The uterus is the compartment of the reproductive ducts where most embryonary development takes place. It is found between the fallopian tubes and the vagina. In humans, it is around 7.5 cm long. The uterus is divided into a superior part, or body, and an inferior part, or cervix. The wall of the uterus is thick and divided into three layers: the endometrium, or uterus mucosa, is a layer composed of simple columnar epithelium and connective tissue; the myometrium, or muscle layer, is continuous with the muscle of the fallopian tubes; and the perimetrium, which is the peritoneal layer. The endometrium and myometrium undergo major changes during menstrual cycles.
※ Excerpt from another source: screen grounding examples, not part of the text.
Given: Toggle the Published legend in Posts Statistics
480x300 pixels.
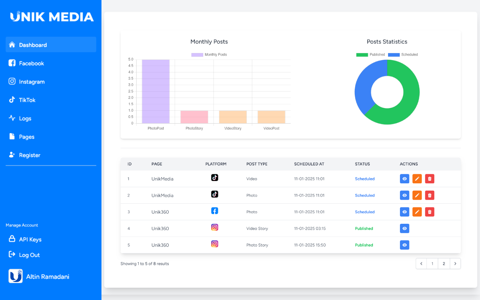Looking at the screenshot, I should (370, 55).
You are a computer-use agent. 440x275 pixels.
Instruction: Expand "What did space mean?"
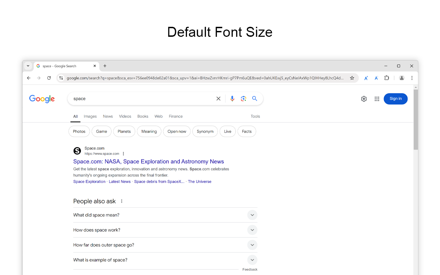click(x=252, y=215)
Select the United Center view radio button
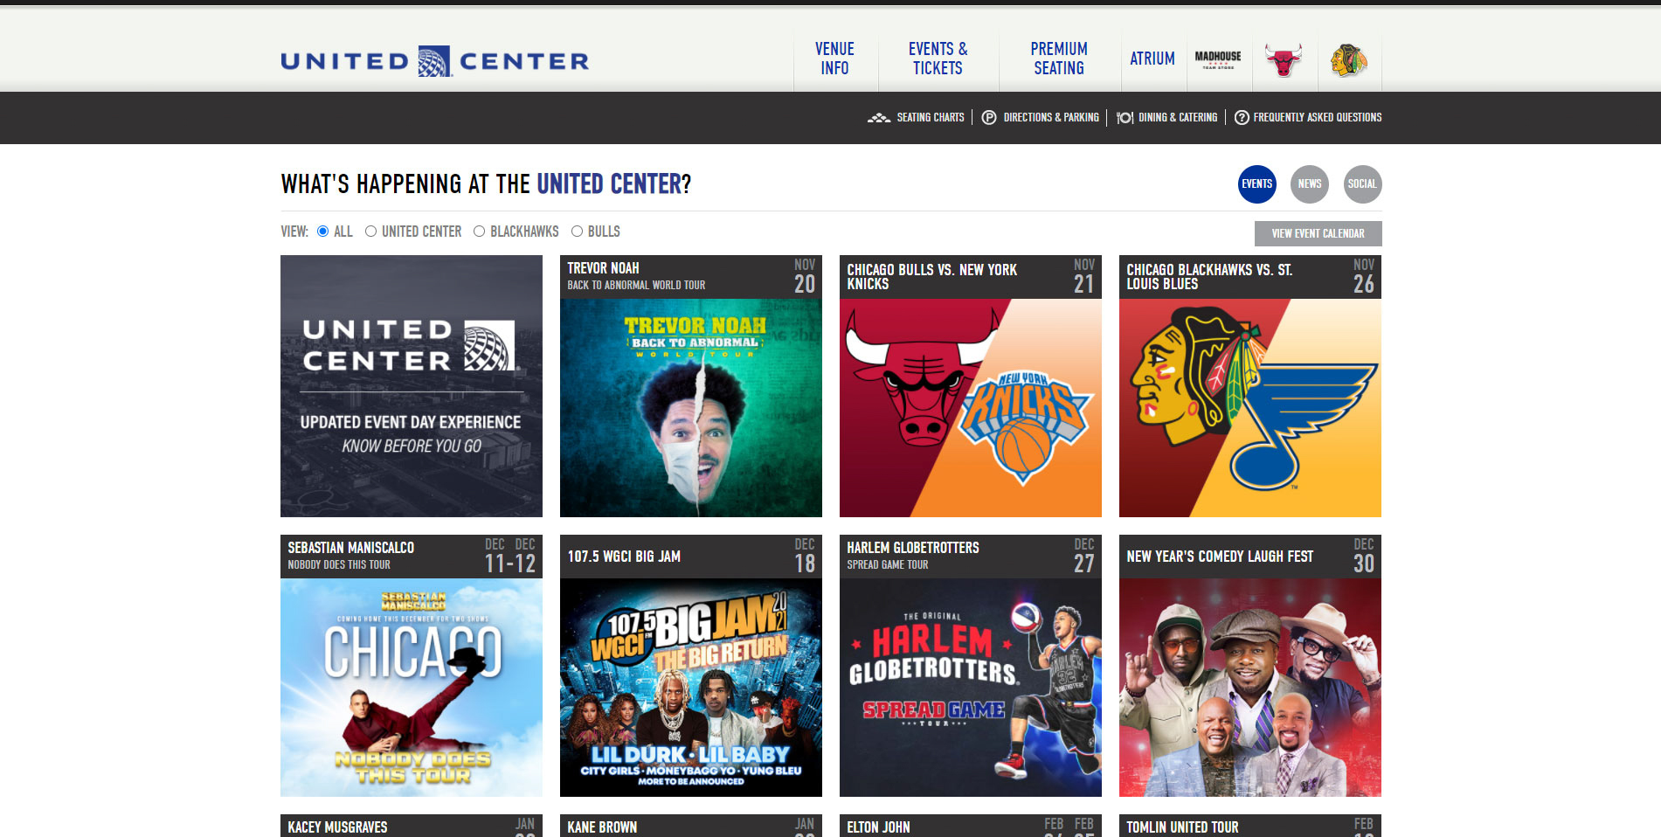The width and height of the screenshot is (1661, 837). click(370, 232)
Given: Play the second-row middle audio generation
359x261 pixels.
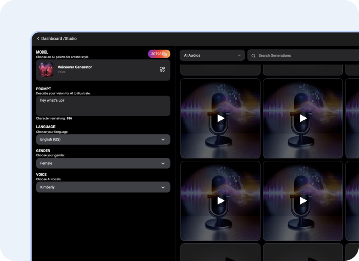Looking at the screenshot, I should tap(303, 201).

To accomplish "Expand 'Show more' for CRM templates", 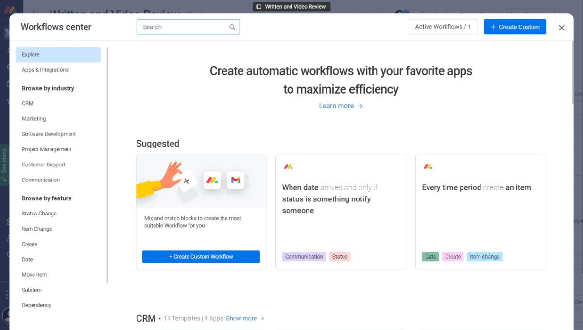I will 241,318.
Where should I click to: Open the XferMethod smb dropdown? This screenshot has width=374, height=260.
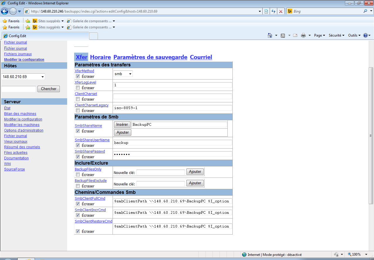point(123,74)
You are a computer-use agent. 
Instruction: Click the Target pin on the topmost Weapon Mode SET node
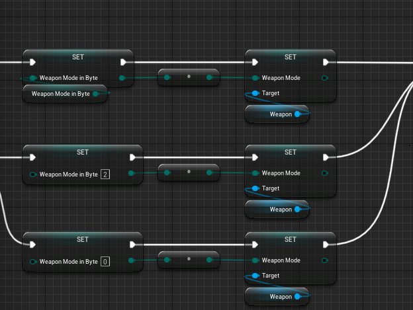255,93
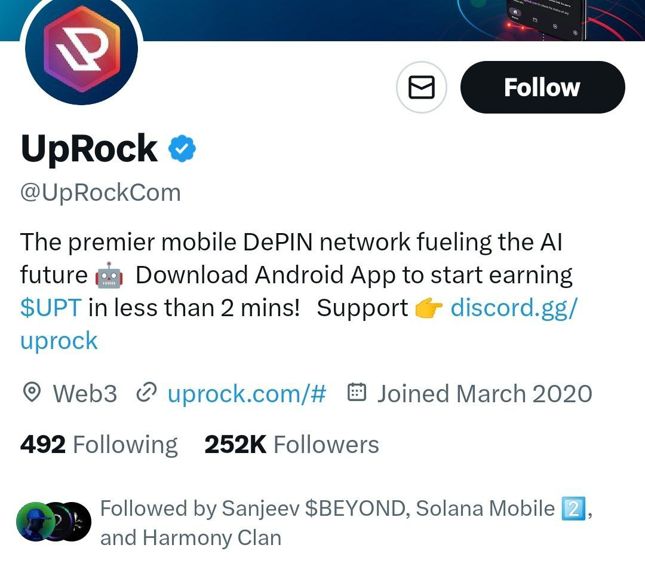Click the location pin icon
Viewport: 645px width, 563px height.
click(32, 392)
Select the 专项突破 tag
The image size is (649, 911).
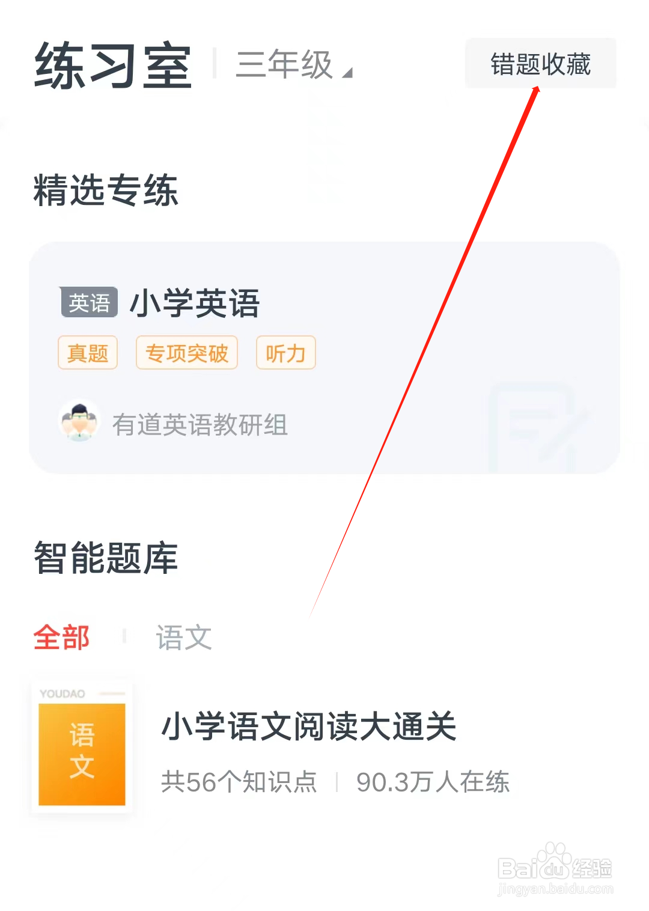(187, 353)
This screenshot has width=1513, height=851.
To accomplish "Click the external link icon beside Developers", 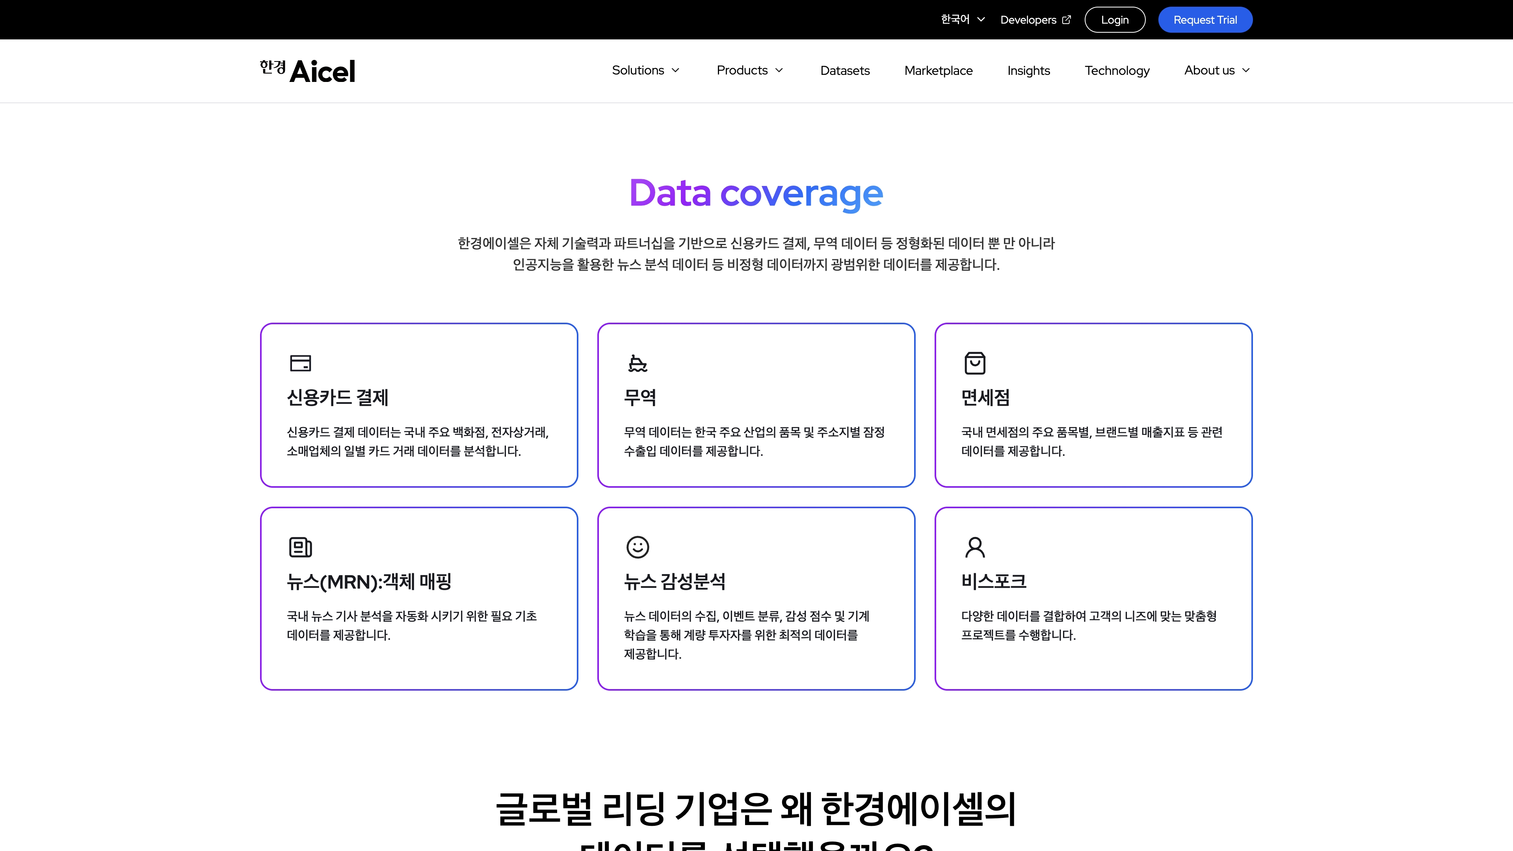I will 1067,20.
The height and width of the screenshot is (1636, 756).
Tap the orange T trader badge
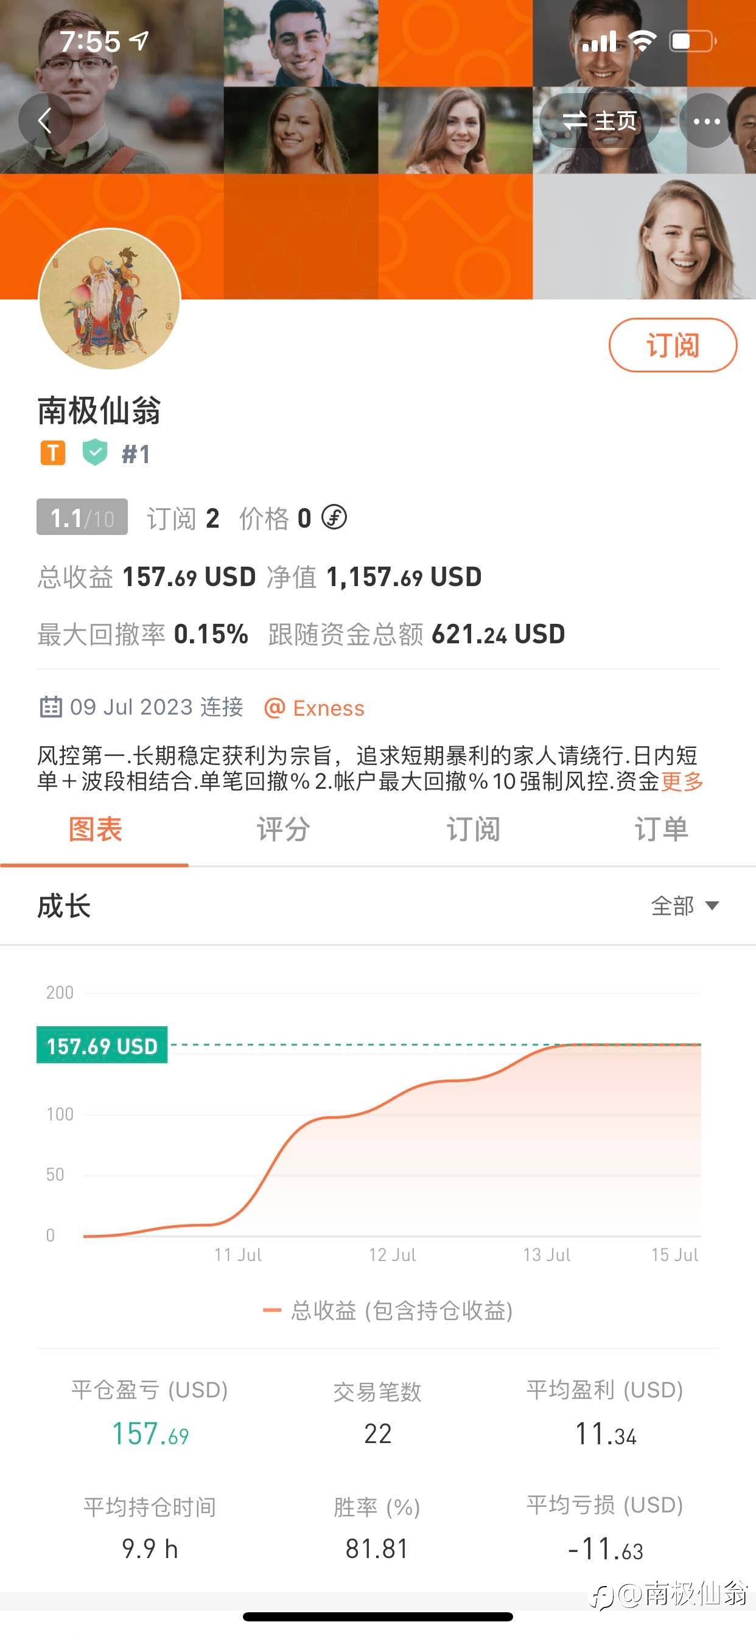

If fertilization takes place, the embryo attaches to the endometrium (implantation) and eventually invades the uterus wall to form the placenta. The placenta is composed of two components: the chorion, derived from the embryo, and the decidua, derived from the endometrium layer. The mucosa of the cervix is morphologically different because it has exocrine glands that release more or less dense mucous substances according to the point of the menstrual cycle, facilitating or inhibiting the entrance of sperm cells in the uterus lumen.
The vagina is the receptacle for the male sexual organ and communicates the uterus with the vestibule of the vulva, which is the part of the vulva located between the two labia minora. The vaginal wall is formed of a thin mucosa with a stratified, usually keratinized, squamous epithelium. Below, there is a layer of smooth muscle divided into two sublayers, one circular and one longitudinal. The longitudinal one is thicker, and it is continuous with the muscle layer of the uterus. There is striated muscle in the part of the vagina near the exterior of the body. Wrapping the muscle layer, there is an adventitia layer of dense connective tissue, and then loose connective tissue. The vagina does not contain glands, and its lubrication is caused by the secretion of glands located in the cervix of the uterus. The external lubrication of the vaginal entrance is produced by glands located between the labia of the vulva.
3. External genitalia
The vulva is the external female reproductive organ. It includes the mons pubis, labia major, labia minor, clitoris, and the vulva vestibule. Mons pubis is a rounded elevation produced by subcutaneous adipose tissue. Labia are cutaneous folds with sweat and sebaceous glands. The external labia (labia major) have hair follicles and smooth muscle. Clitoris is an erectile structure homologous to the penis, with cavernous bodies and a clitoral glans (hood). The vulvar vestibulus is covered by stratified squamous epithelium with many small mucous glands and other more complex tubule-alveolar glands that release their content into the vaginal opening. These glands lubricate the external part of the female external organ. The external genitalia contain many touch and pressure sensory receptors, like Meissner corpuscles, Pacini corpuscles, and free-ending axons.